# Camping Aranjuez near Madrid any info?



## machilly (Feb 10, 2007)

Hi, we are travelling to Spain in a couple of weeks, ferry from Portsmouth to Bilbao on 3rd December then heading to La Manga...thinking of stopping off at Camping Aranjuez near Madrid for a day or two.
Anyone had experience of this site?


----------



## peedee (May 10, 2005)

I have night stopped there and its good for a day or two. Last I heard it had closed but I think that was for refurbishment but get confirmation that it is in fact open before committing yourself to it.

peedee


----------



## peedee (May 10, 2005)

>The Web site<  Seems to indicate it is open. Certainly looks a bit smarter than when I was last there 4 years ago!

peedee


----------



## machilly (Feb 10, 2007)

peedee said:


> I have night stopped there and its good for a day or two. Last I heard it had closed but I think that was for refurbishment but get confirmation that it is in fact open before committing yourself to it.
> 
> peedee


Hi, it's listed in the Winter Caravan & Camping club magazine as open, but will double check thanks


----------



## chalky9 (Oct 27, 2006)

peedee said:


> Last I heard it had closed


It re-opened early last year. We stayed for a night in September 2007; it was pleasant, but some pitches were difficult to access due to trees. The restaurant was very good and inexpensive.

The campsite is within walking distance of the sights in Aranjuez.


----------



## androidGB (May 26, 2005)

We stayed there in March this year for a couple of days.

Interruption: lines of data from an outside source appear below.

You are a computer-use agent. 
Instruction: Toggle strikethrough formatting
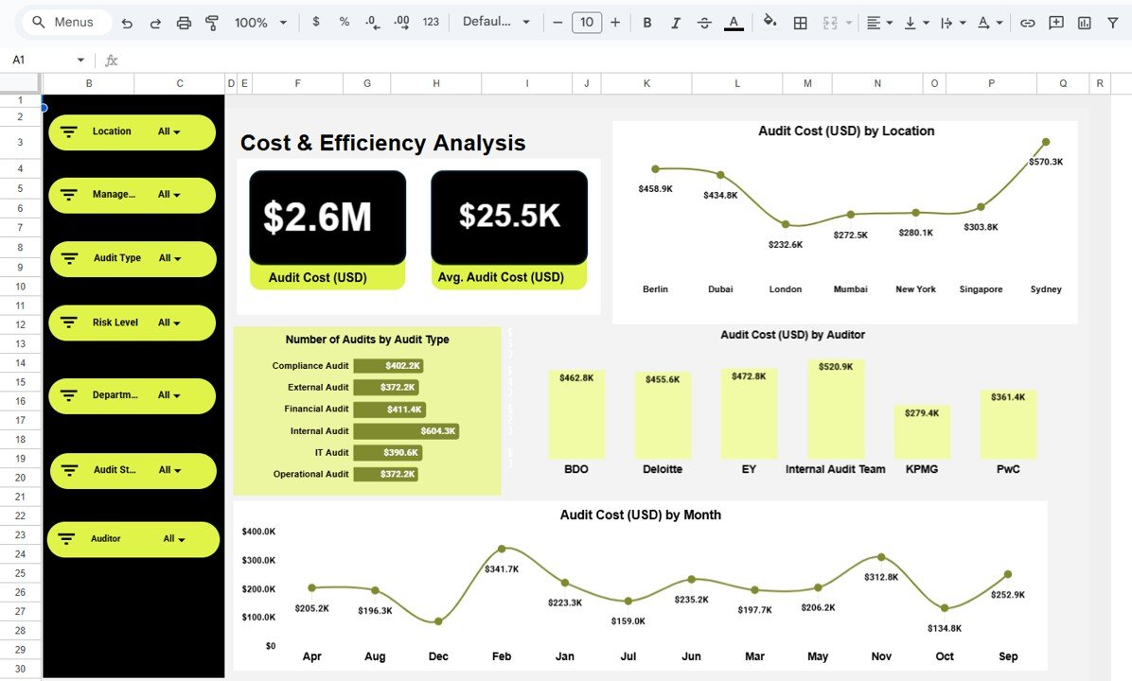[x=704, y=22]
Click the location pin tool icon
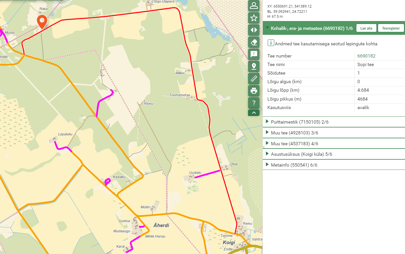The image size is (405, 254). (254, 66)

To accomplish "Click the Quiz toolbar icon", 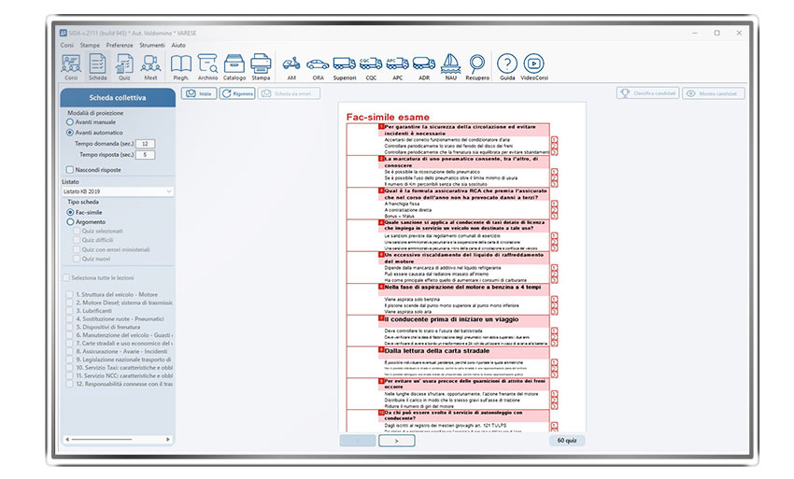I will [x=123, y=65].
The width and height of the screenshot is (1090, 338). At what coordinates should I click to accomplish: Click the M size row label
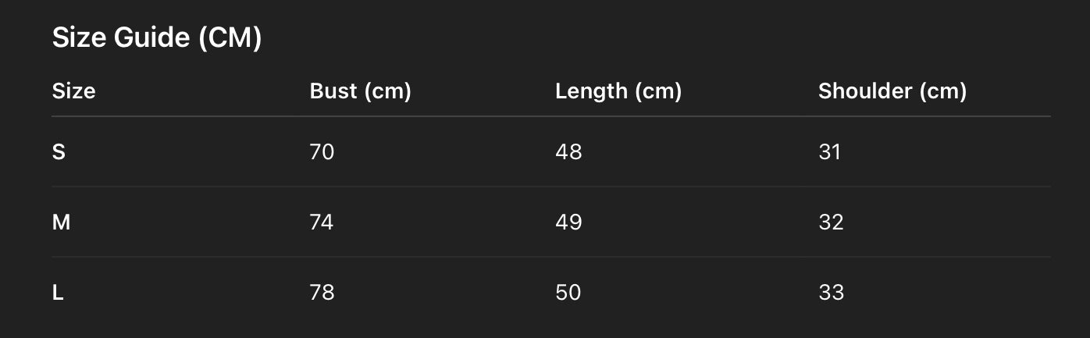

Restaurant didn't open until 20:00 if I remember correctly, but was OK with friendly staff.

They had WiFi but the range was very limited.

Agree with the comment regarding the trees

Interesting town though


Andrew


----------



## MikeCo (Jan 26, 2008)

Not a bad site and the town is certainly worth a visit as it's known as the Spanish Versailles.


----------



## cavaqueen (Mar 27, 2006)

Hi there,

We stayed there for 5 days last year, a lovely site, we had no problems pitching, some pitches are much easier than others, I have posted details on the campsite reviews.

If you are interested there is a small wild camping spot just before you get to the campsite, room for about 5 vans.

The town is nice and the palace is well worth a visit

Cavaqueen


----------